=== EXTRACT PROVIDED ===
___

Google Answers Logo
View Question
 
Q: Getting Google to spider all the pages on my site ( No Answer,   0 Comments )
Question  
Subject: Getting Google to spider all the pages on my site
Category: Computers > Algorithms
Asked by: ortsed-ga
List Price: $50.00
Posted: 19 Jul 2004 14:22 PDT
Expires: 10 Aug 2004 11:26 PDT
Question ID: 376331
Why won't Google spider the articles on this site:

http://forward.com

I thought at first it was that Google doesn't like query strings, so I
made static versions of the articles here:

http://forward.com/site-map.html

...but still no luck.

Request for Question Clarification by larre-ga on 19 Jul 2004 18:50 PDT
Hello, 

You know the Researchers are independent contractor/not Google
employees/insiders spiel, right? If not, please take a look at the TOS
linked at the bottom of the page.


Can you tell me a little about spider visits -- 

How often do the Google spiders visit? 
Do you use a robots.txt file?

Thanks, 

---larre

Clarification of Question by ortsed-ga on 20 Jul 2004 07:14 PDT
I do realize that Google researchers are independent, but hopefully an
independent source will be able to figure this out since Google has
been little to no help in this regard.

No robots.txt file is being used.

Spiders seem to come quite regularly - possibly every few days as you
can see it has already indexed the front page for this week's newest
issue.
Answer  
There is no answer at this time.

The following answer was rejected by the asker (they received a refund for the question).
Subject: Re: Getting Google to spider all the pages on my site
Answered By: palitoy-ga on 22 Jul 2004 02:48 PDT
Rated:1 out of 5 stars
 
Hello ortsed-ga

Thank-you for your question.  I have taken some time to study your
site and these are the suggestions that I have to make.  If you have
any questions or queries regarding this answer please ask for
clarification and I will do my best to help.

___

=== ENTRIES PROVIDED ===
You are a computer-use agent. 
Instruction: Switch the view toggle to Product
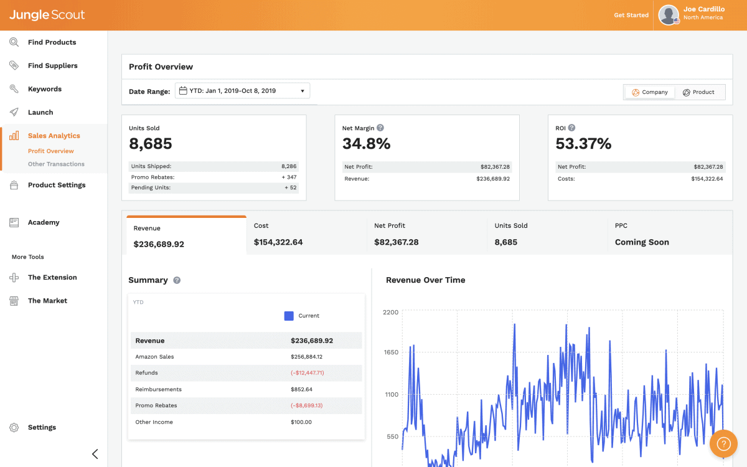[698, 92]
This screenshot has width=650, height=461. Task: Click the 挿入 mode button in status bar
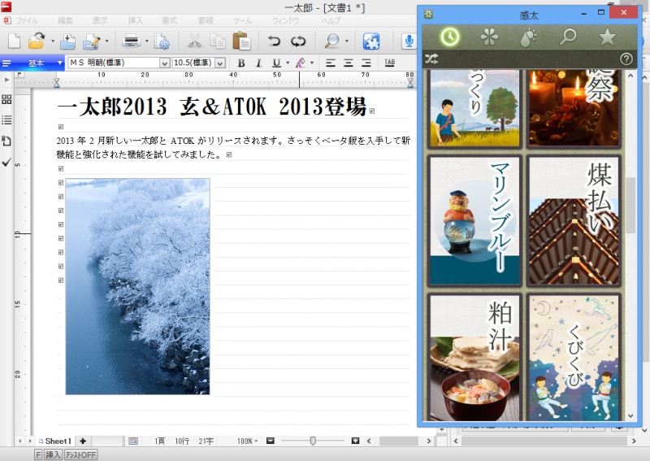pos(53,454)
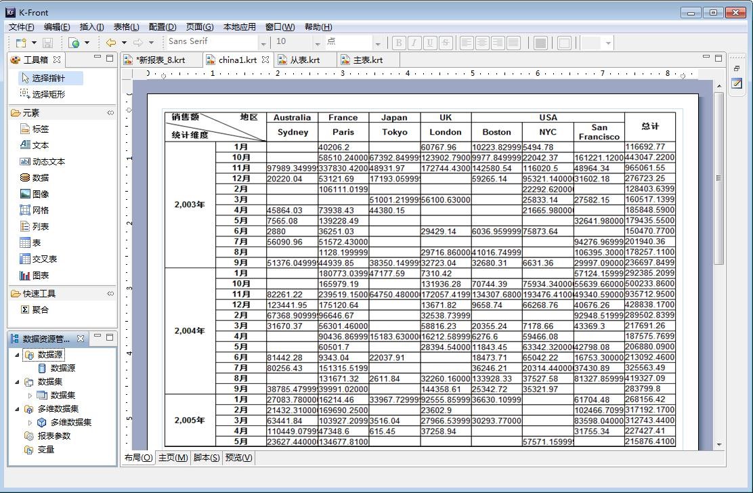Open the 脚本(S) script view

tap(206, 458)
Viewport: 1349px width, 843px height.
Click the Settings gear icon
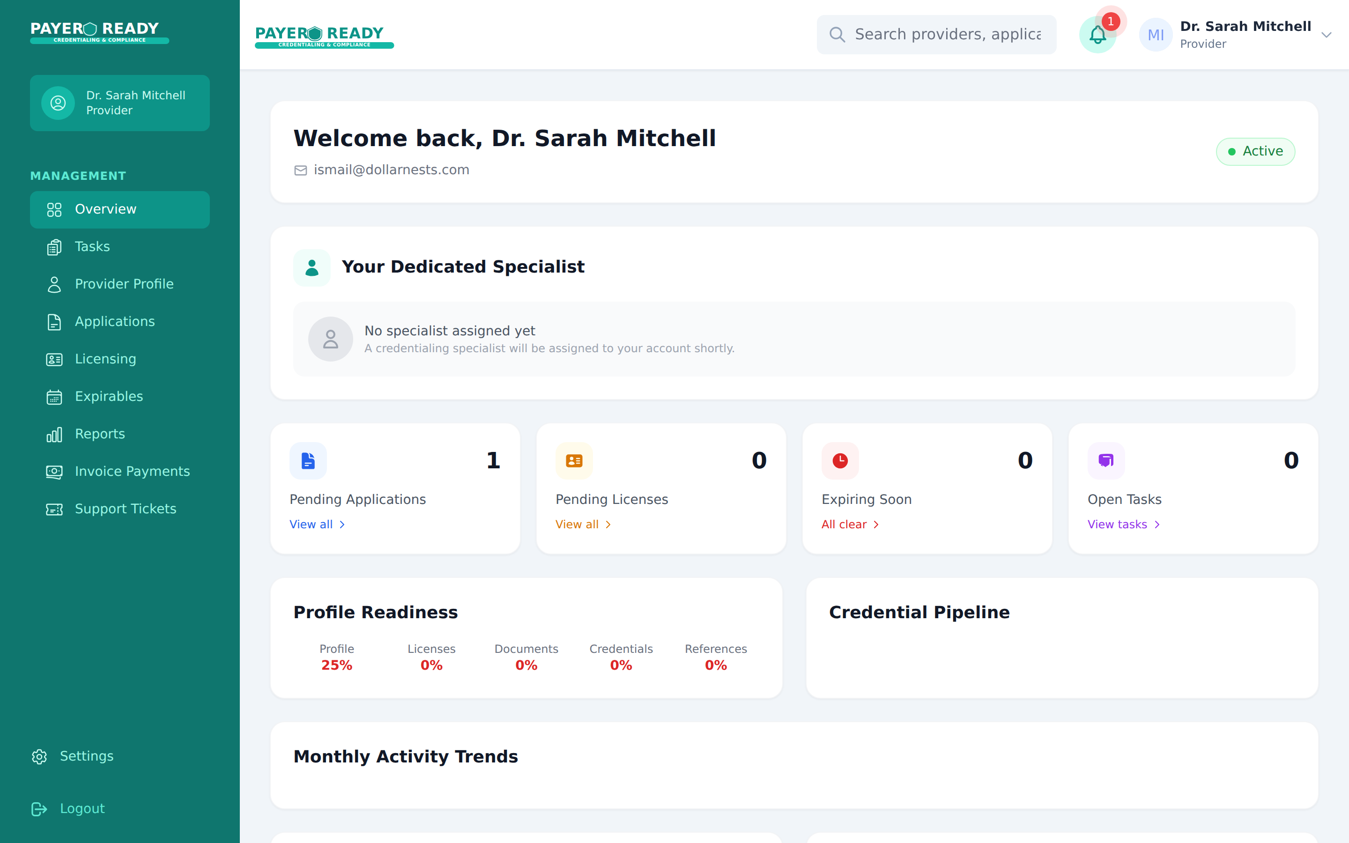[x=38, y=757]
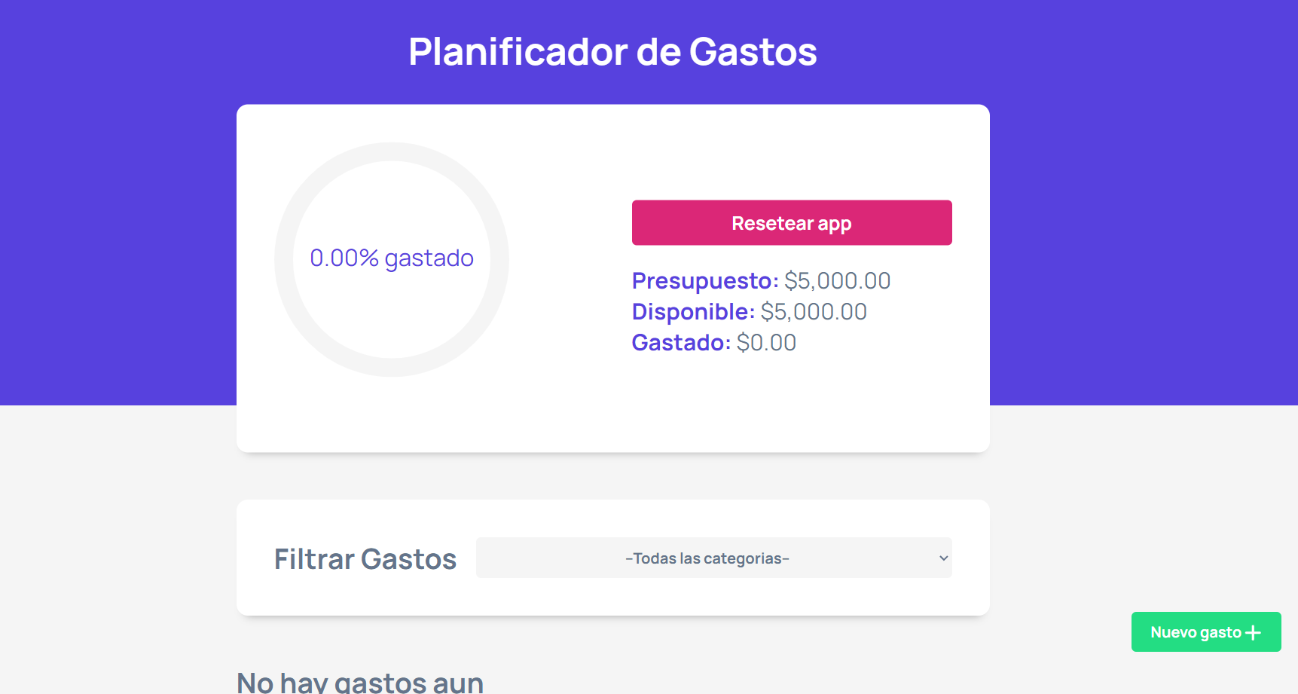Open the Todas las categorias dropdown
Viewport: 1298px width, 694px height.
click(714, 558)
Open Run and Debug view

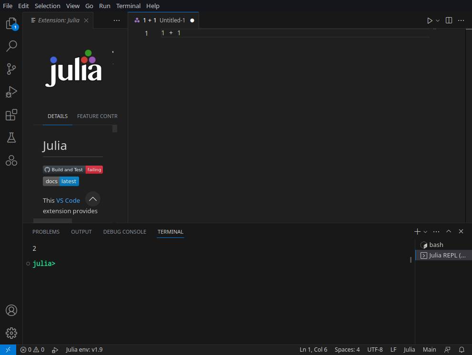coord(11,92)
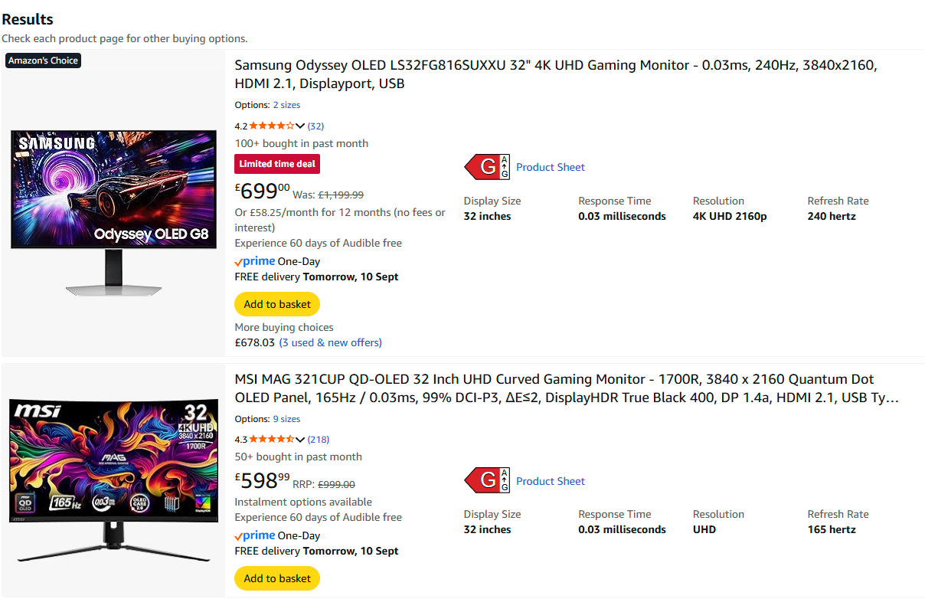The image size is (925, 599).
Task: Click Samsung energy rating G icon
Action: click(487, 167)
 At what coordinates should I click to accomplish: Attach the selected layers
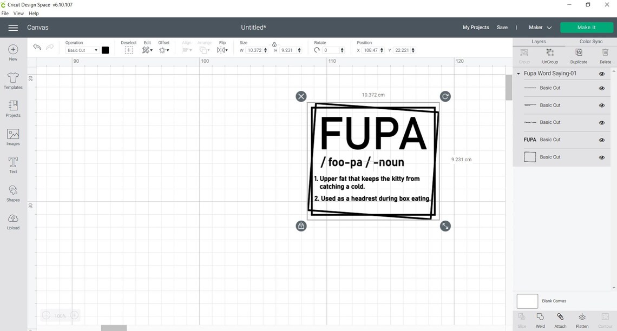click(x=560, y=319)
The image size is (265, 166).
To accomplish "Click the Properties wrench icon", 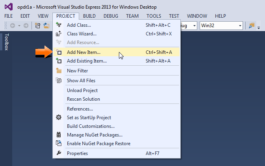I will point(59,153).
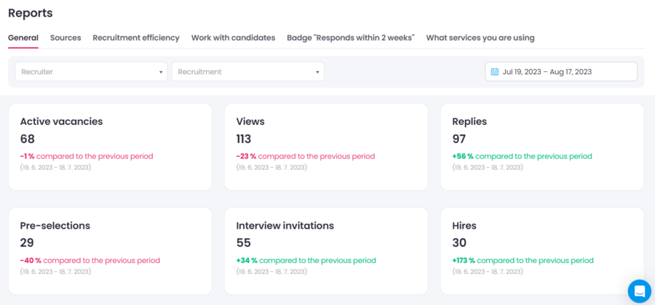The height and width of the screenshot is (305, 655).
Task: Click the -40 % Pre-selections change value
Action: pyautogui.click(x=31, y=261)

___

=== PROMPT ===
Transcribe the Google Answers thread between "Do you use a" and "in this regard.", inclusive. Please work only from the Google Answers thread, not the material.

=== CORRECT OUTPUT ===
Do you use a robots.txt file?

Thanks, 

---larre

Clarification of Question by ortsed-ga on 20 Jul 2004 07:14 PDT
I do realize that Google researchers are independent, but hopefully an
independent source will be able to figure this out since Google has
been little to no help in this regard.